Beet Salad with Greek Yogurt, Walnuts & Mint
June through September you can find lovely bunches of green-topped red, gold and chiogga (a white and red striped variety from Italy) beets at the market. Don’t throw away those greens—they’re delicious and nutrient dense.
Ingredients
1 bunch green-top beets
⅓ cup walnuts
½ cup Greek-style yogurt
3 tbsp. olive or local sunflower oil
¼ cup fresh mint, coarsely chopped
Salt, to taste
Freshly ground pepper, to taste
Directions
Cut leaves off beets and reserve, leaving 1 inch of stem on roots. Scrub beet roots. Wrap beets in tinfoil and roast whole at 350 degrees for 45-60 minutes (or boil whole for about 30 minutes) until barely tender.
Let cool and slip off skins.
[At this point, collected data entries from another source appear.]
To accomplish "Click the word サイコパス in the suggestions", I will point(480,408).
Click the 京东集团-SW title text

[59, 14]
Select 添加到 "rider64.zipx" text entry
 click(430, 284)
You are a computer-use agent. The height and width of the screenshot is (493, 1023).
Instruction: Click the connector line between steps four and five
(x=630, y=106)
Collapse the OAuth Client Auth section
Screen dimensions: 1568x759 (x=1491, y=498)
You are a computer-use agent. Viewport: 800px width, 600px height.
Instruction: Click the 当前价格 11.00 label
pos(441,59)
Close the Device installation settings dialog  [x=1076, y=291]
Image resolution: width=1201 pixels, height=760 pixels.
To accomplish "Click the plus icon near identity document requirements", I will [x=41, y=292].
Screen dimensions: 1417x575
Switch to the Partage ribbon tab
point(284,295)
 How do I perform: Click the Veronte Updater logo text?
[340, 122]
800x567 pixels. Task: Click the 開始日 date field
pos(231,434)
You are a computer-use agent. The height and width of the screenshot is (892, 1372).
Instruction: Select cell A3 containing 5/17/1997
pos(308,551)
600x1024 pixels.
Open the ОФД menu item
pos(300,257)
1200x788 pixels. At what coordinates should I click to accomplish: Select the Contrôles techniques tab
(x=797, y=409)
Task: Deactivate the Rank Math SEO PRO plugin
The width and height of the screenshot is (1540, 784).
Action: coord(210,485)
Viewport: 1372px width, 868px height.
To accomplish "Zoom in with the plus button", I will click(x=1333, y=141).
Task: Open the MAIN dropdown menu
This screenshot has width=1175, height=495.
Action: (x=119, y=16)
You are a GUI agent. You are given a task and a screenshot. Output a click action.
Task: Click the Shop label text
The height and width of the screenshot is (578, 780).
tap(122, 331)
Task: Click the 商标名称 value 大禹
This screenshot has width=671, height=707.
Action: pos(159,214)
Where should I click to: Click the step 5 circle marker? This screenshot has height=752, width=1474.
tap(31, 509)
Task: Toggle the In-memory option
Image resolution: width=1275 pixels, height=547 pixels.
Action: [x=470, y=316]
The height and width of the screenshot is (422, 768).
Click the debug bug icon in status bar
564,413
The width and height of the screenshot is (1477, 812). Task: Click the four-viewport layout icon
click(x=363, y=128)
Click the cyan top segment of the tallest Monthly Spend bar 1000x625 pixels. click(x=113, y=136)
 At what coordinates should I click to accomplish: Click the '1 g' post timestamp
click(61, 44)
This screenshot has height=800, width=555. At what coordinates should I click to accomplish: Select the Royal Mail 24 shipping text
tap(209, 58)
Rinse leaves well, remove stems and coarsely chop leaves.
Heat a medium skillet.
With leaves still wet from rinsing, wilt them in the hot skillet, stirring for about one minute. Immediately lay leaves out on a serving platter.
Toast walnuts in a dry, medium-hot skillet, stirring until fragrant and starting to brown.
Slice cooled, skinned beet roots and arrange prettily on top of beet greens. Spoon yogurt over the top, drizzle olive oil, and sprinkle with walnuts, mint, salt, and pepper.